Mais aux difficultés et aux incertitudes internes, s’ajoute au pouvoir un écueil à la mesure des pressions occidentales. Ce n’est pas un hasard du calendrier si Hilary Clinton s’est invitée à Alger, pour imposer sa feuille de route. Elle n’a pas manqué d’y rappeler les impératifs de la stratégie américaine dans la région comme elle n’a pas hésité, comme à son habitude, d’y porter aux nues l’exemplarité du modèle tunisien de l’islamiste « modéré » Ghannouchi. Comment ont réagi à ces belles paroles ses hôtes, eux qui ont toujours eu le verbe facile pour se tresser des lauriers de patriotes et présenté les démocrates comme les suppôts de Hizb França ?
Il n’échappe désormais à personne que l’Occident a décidé de mettre en orbite l’« islamisme modéré » même s’il doit rompre, comme il l’a déjà fait ces derniers mois, avec les marionnettes qu’il a soutenues pendant des décennies.

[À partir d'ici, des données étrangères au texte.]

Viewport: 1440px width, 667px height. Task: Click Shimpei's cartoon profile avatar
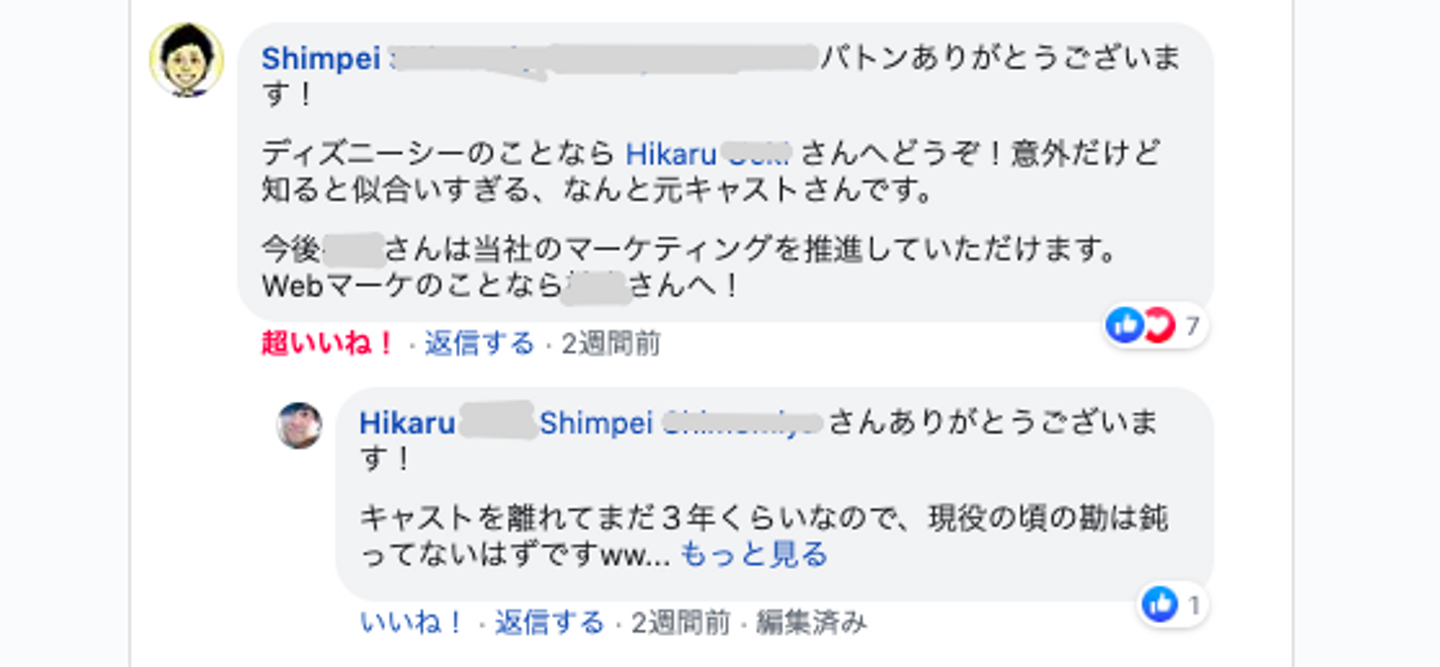coord(187,60)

Après avoir encensé les dictatures arabes, le voilà aujourd’hui totalement converti à la panacée de « l’islamisme modéré » et un farouche partisan des « révolutions arabes». Une «sainte alliance», comprenant les monarchies du Golfe, notamment l’Arabie Séoudite wahabbite, le Qatar et son porte-voix Al Djazira, la Turquie d’Erdogan qui rêve d’expansion et de restauration du khalifat, Israël, les Etats-Unis et la France, s’est constituée pour engloutir pacifiquement par la voie des urnes, après avoir recouru à la hache de guerre, tout un continent dans les limbes du moyen âge !

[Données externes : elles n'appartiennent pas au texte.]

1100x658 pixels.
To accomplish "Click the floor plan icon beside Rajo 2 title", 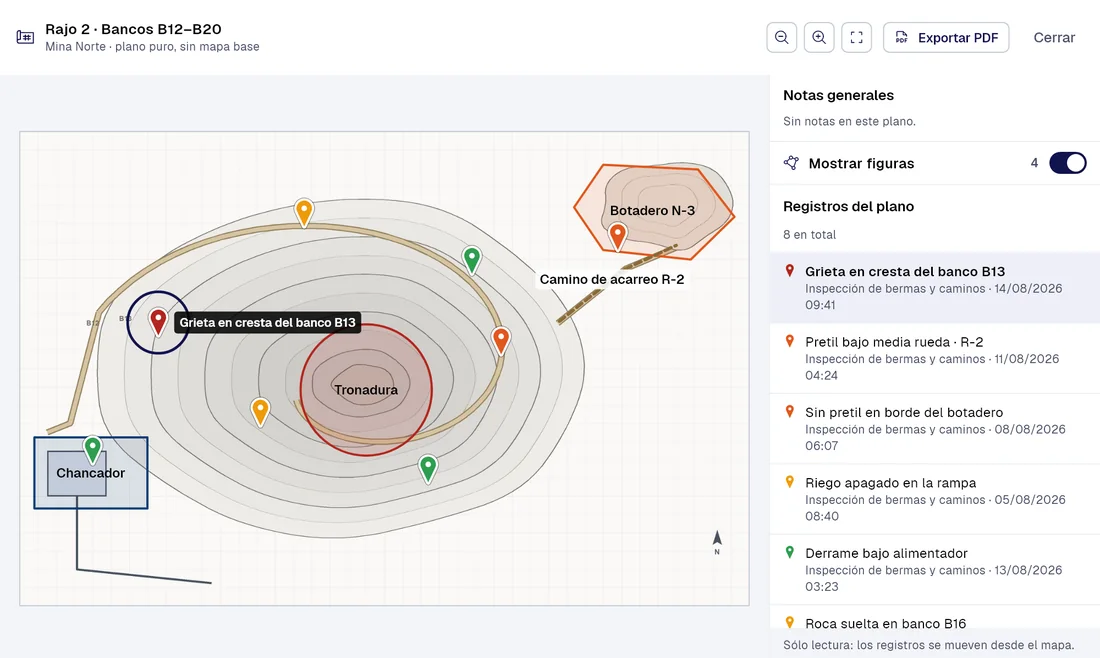I will [25, 37].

De doctes spécialistes, par un discours lénifiant, justifient aujourd’hui la confiscation du pouvoir par les islamistes par la « démocratie ». Ils poussent jusqu’au cynisme, à vouloir identifier « l’islamisme modéré » à une variante du courant démocrate chrétien. Or, la différence essentielle entre ces deux courants politiques vient du fait que la démocratie chrétienne est née dans la synergie d’une pensée nourrie par les idées des Lumières et les valeurs du combat antifasciste tandis que « l’islamisme modéré » a surgi dans le paysage politique arabe à l’instigation de l’impérialisme britannique pour contrecarrer le mouvement de libération nationale moderne.

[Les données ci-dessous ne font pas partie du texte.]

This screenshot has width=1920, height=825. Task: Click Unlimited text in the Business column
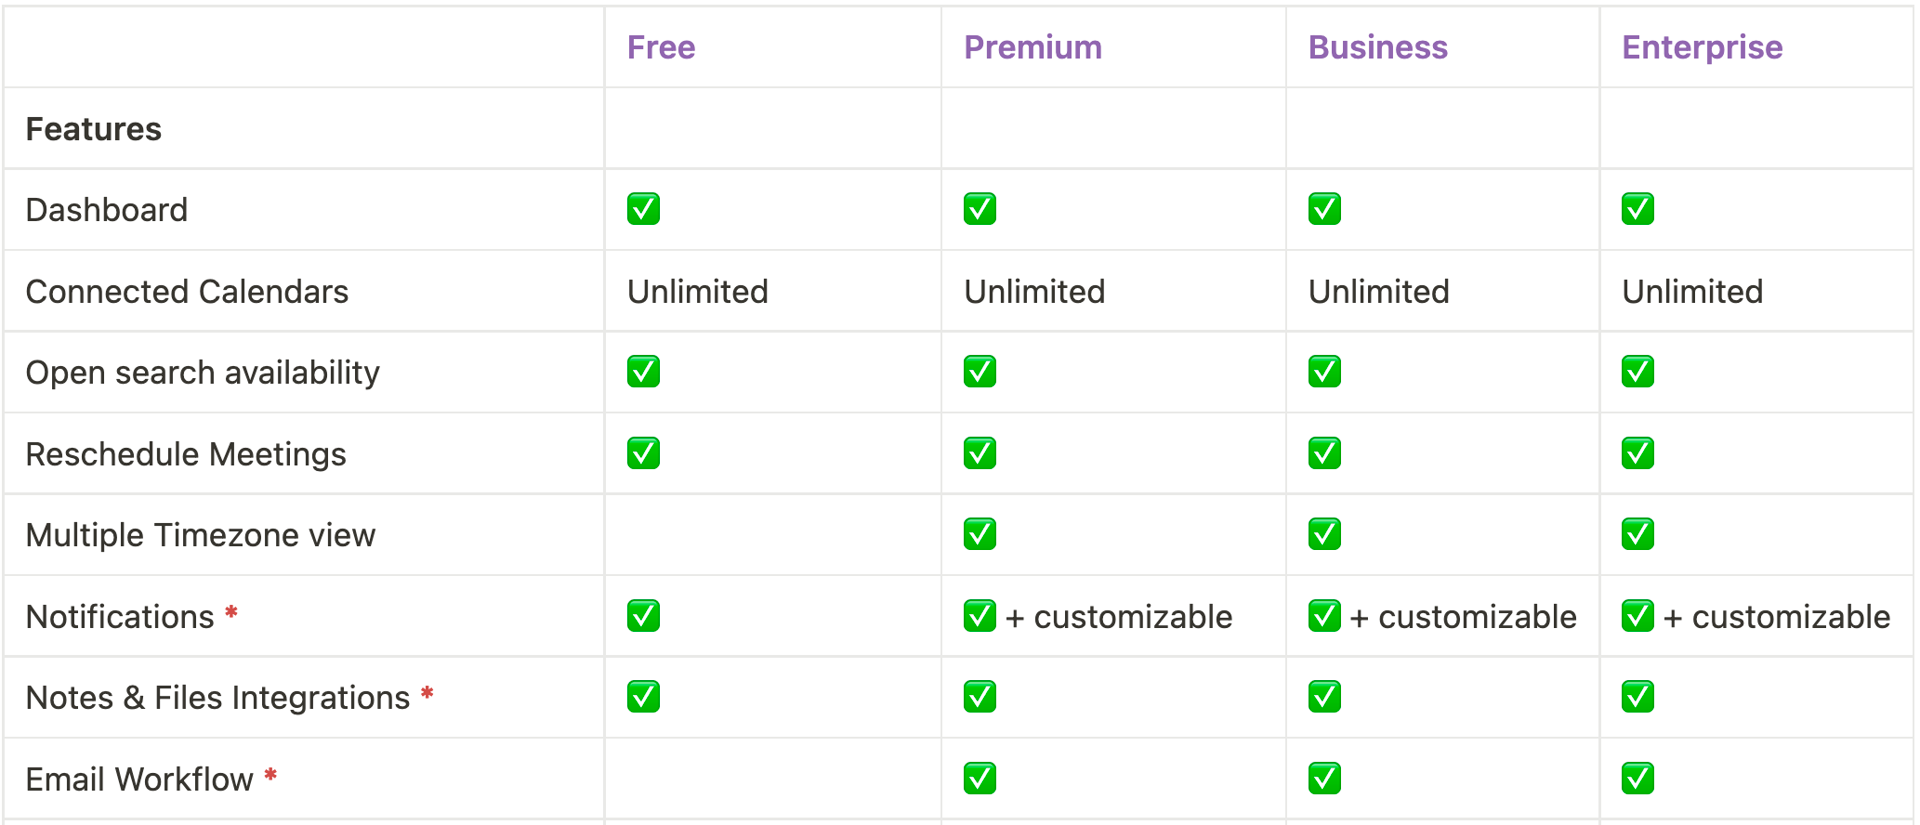point(1379,291)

Une lueur d’espoir, néanmoins a émergé dans le camp des démocrates algériens où l’on semble avoir compris que le suffrage universel pluraliste n’est pas synonyme de démocratie politique car s’il en est la condition nécessaire, il n’en est pas la dimension suffisante.
C’est pourquoi le PLD se félicite des positions adoptées par le CCDR, le RCD, le Front Démocratique et de celles de personnalités de la société civile telle que Maître Ali Yahia Abdennour, de ne pas se joindre aux échéances macabres « électorales » de mai prochain.
Notre parti lance aussi un appel vibrant à toutes les autres forces républicaines et démocratiques sans exception, à toutes les associations modernistes de femmes, de jeunes, d’étudiants, de travailleurs, et à toutes les personnalités et patriotes qui ont la République et la démocratie chevillées au cœur, pour joindre leurs voix à toutes celles qui disent non à ces « élections » funèbres et faire avorter le plan anti-national qui se trame contre le pays.
L’Algérie est sommée de faire les choix qui s’imposent si elle veut éviter un destin tragique. Elle doit renvoyer dos à dos ceux qui ont confisqué l’Histoire pour en faire un fonds de commerce et perdurer comme ceux qui se sont autoproclamés prophètes sur terre pour assouvir leur soif de pouvoir et de sang.
Un tel défi ne triomphe pas dans des « élections » suicidaires. Il se relève dans le resserrement des liens et l’échange entre démocrates, toutes sensibilités confondues, pour que se dessinent dans les meilleurs délais les contours d’une véritable convergence en vue d’une transition républicaine et démocratique.